The main view for the analyst upgrade was an improved free cash flow trajectory. Obin did warn that the long turnaround situation here likely will have its share of ups and downs, but making progress on the cash flow drivers will stand above some of the negatives in the end. After all, weak cash flows are what have kept many GE investors from assigning full multiples to the core businesses.

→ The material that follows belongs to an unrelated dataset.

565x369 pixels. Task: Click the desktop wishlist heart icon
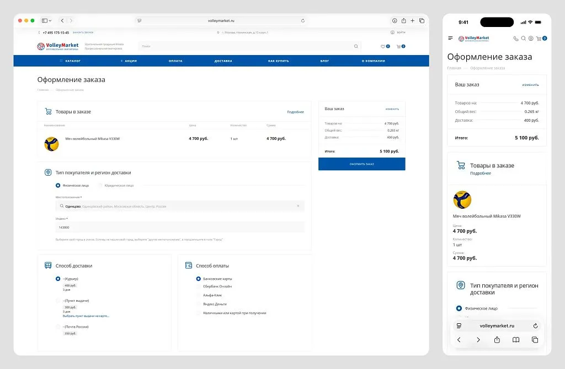(383, 46)
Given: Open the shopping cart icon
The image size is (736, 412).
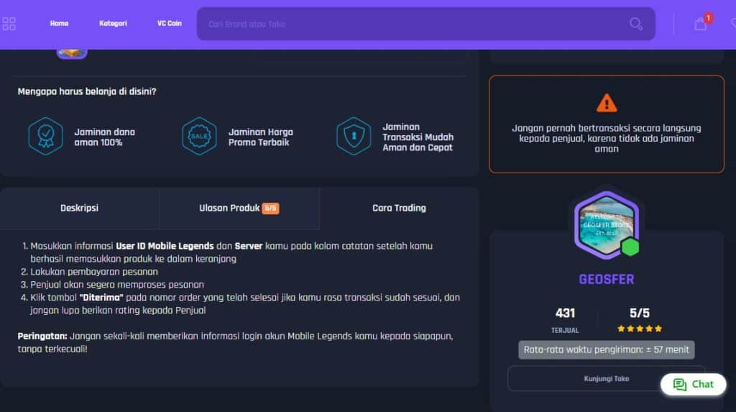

To prove the point, Obin noted that GE’s industrial free cash flow of $3.9 billion was better than his own $3.2 billion forecast for the fourth quarter, with strong numbers from Power and Aviation and a contribution from lower corporate expenses. The analyst also noted that GE’s 2020 guidance of $2 billion to $4 billion in free cash flow from its Industrial operations was materially higher than his own forecast of $1.8 billion.
The analyst did note an adjustment for the BioPharma sale. His forecast now calls for $4.8 billion in free cash flow from the Industrial unit for all of 2020, which would correspond to a forecast of $3.7 billion after backing out the BioPharma operations.
While the $16 price objective is based on a sum-of-the-parts analysis, Merrill Lynch’s targets are now based on a multiple of 12 times EV/EBITDA for 2021 Industrial estimates. The firm also assigned a negative value of $10 billion to GE Capital. That 12-times multiple would then bring GE more in line with comparables, and Obin believes that is appropriate based on GE’s improving execution and declining leverage.
The Power and Aviation strength was outlined as follows:
Power and Aviation drive operations beat in the fourth quarter, Capital a positive The operating highlight of the quarter to us was a solid beat in Power on revenue and ops (+$0.02/sh EPS beat), which was welcome after a relatively weak third quarter (2019). Notably Gas Power Services grew in the fourth quarter. Aviation was another contributor at $0.02/sh. Renewable continues to be a drag (-$0.02) on Haliade-X investment and operating challenges at Hydro and Grid.
Obin’s investment rationale sums up the news view for higher rather lower shares:
We believe that GE has significant cost cutting opportunities under the new leadership. We note that the company has undergone a significant reinvestment cycle, positioning it well from a competitive standpoint. The improving free cash flow trajectory should be supportive for shares.
After almost 30 minutes of trading, GE shares were last seen up 7.4% at $12.60, and the trading volume of 60 million shares was already at a full day’s worth. GE’s pre-earnings consensus target price was $11.27.